I have a lot of trouble with modern pop music. I like to think that I move with change, that I recognize the new rhythms of each generation and try to understand if not to throw in with them. But music has turned out to be an almost impossible transition for me.

I have taken a few feeble steps. When my children were growing up and playing the hi-fi at ear-splitting levels, I was finally able to get through the cacophony to recognize and enjoy the genius of the Beatles. But that is as far as I ever got. Since then, I have had a tin ear for the changes in pop music.

There are exceptions, of course. Modern show music, exemplified by Stephen Sondheim and Andrew Lloyd Webber, I mostly like. Especially Sondheim. It is the Top 50 that does me in. There is such a gracelessness to this music that I wonder how its disciples are hearing it.
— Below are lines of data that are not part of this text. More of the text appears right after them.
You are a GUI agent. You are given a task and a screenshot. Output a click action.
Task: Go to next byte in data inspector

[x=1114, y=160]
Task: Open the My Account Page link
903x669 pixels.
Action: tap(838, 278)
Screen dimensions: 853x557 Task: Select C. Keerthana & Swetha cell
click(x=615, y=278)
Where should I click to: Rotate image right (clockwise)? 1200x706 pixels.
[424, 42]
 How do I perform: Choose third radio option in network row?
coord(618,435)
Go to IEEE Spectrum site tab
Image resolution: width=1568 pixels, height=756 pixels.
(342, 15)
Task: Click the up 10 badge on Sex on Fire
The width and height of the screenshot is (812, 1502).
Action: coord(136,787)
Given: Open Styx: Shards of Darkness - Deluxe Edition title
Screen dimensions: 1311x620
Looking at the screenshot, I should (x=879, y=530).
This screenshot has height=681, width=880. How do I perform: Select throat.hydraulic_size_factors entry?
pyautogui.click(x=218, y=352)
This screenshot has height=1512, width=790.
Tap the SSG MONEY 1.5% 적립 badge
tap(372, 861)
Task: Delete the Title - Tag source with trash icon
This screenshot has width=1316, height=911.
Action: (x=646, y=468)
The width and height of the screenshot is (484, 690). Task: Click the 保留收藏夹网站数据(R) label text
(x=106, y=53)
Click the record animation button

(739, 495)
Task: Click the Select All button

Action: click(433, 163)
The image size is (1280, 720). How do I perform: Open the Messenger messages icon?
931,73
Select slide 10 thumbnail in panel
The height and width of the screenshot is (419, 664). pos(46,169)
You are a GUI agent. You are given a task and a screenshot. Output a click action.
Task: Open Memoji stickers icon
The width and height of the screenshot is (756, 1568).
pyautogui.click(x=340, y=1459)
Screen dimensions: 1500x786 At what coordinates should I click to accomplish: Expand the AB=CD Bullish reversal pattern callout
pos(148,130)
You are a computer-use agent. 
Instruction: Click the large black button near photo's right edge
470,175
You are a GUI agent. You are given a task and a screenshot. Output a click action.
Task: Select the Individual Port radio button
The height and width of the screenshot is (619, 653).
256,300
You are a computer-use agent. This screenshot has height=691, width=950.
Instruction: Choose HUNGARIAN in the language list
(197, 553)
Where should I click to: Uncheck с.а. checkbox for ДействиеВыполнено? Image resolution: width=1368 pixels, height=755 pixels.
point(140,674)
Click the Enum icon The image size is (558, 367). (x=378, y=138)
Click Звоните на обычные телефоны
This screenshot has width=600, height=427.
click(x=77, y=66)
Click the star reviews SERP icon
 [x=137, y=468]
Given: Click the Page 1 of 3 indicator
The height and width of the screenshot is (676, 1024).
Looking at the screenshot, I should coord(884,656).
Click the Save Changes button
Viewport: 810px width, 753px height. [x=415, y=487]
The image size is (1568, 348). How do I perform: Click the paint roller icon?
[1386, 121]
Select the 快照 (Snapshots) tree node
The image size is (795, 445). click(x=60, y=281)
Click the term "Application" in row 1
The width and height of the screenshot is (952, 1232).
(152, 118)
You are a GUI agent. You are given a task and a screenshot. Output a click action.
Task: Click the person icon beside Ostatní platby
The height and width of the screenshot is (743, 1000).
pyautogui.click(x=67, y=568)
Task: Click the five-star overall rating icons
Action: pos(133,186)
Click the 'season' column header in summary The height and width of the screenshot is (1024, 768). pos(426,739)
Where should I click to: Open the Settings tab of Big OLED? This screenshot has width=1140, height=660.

Music was always soul food to me--and still is. Since I was very young, I have found sustenance in classical music, and I used to find it in popular music, too. But no more.

If pop music in indeed a reflection of our times, then I despair for the current generation. What I hear is mostly shrill, cynical, inarticulate and shapeless--without form or melody. The word grace sticks in my head. A beautiful word. We seem, today, to be a society without grace.

Admittedly, the pop music of my generation was outrageously romantic and maybe often sappy, but it had grace and style. And it had subtlety, which today’s music (with the exception of Sondheim) seems to lack completely. The lyrics of Lorenz Hart and Cole Porter, for example, were marvels of nuance, but the listener had to dig a little for it. Music was presented with a scalpel, not a shovel.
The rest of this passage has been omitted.